Les mêmes sentimens animaient la duchesse d’Angoulême, qui en qualité de femme les poussait jusqu’à l’exaltation. Elle était née pour être la plus noble et la meilleure des princesses, mais sa bonté naturelle n’avait pas résisté à l’épreuve du malheur. Elle respirait la haine et la vengeance. Dans ses beaux yeux, qui restaient toujours rougis par les larmes, passaient des éclairs de colère si l’on parlait de quelque événement de la révolution. Une voix forte, âpre, masculine, donnait à ses paroles un caractère de dureté. Hallucinée par les fantômes décapités de son père et de sa mère, il lui semblait voir du sang aux mains de tous ceux qui avaient servi la république. Ses premiers mots, quand on lui présentait un nouveau venu, étaient : « — Vous étiez dans l’armée des princes, dans les armées de l’Ouest ? Combien de temps y êtes-vous resté ? » Et personne ne fut aussi bien accueilli par elle que la fameuse Langevin, cette virago vendéenne qui se vantait d’avoir tué de sa main quatre cents républicains, nommément son oncle, « lequel n’avait pas soufflé ! »
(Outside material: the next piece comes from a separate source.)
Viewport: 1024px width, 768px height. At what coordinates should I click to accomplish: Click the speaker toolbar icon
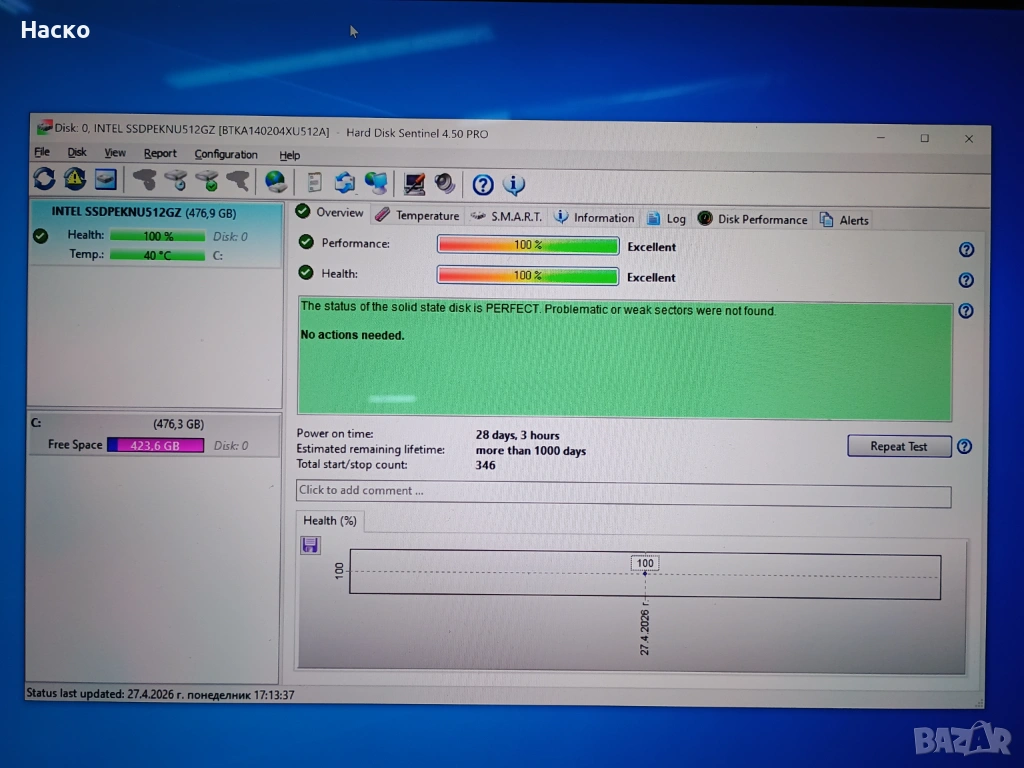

Esprit presque inculte et intelligence étroite, le duc d’Angoulême subissait l’ascendant de sa femme et de son frère. Par le cœur comme par la raison, il valait mieux que le comte d’Artois, mais il n’avait hérité de lui ni les grandes façons, ni la dignité, ni l’élégance. Il était emprunté, gauche, dépourvu de toute grâce.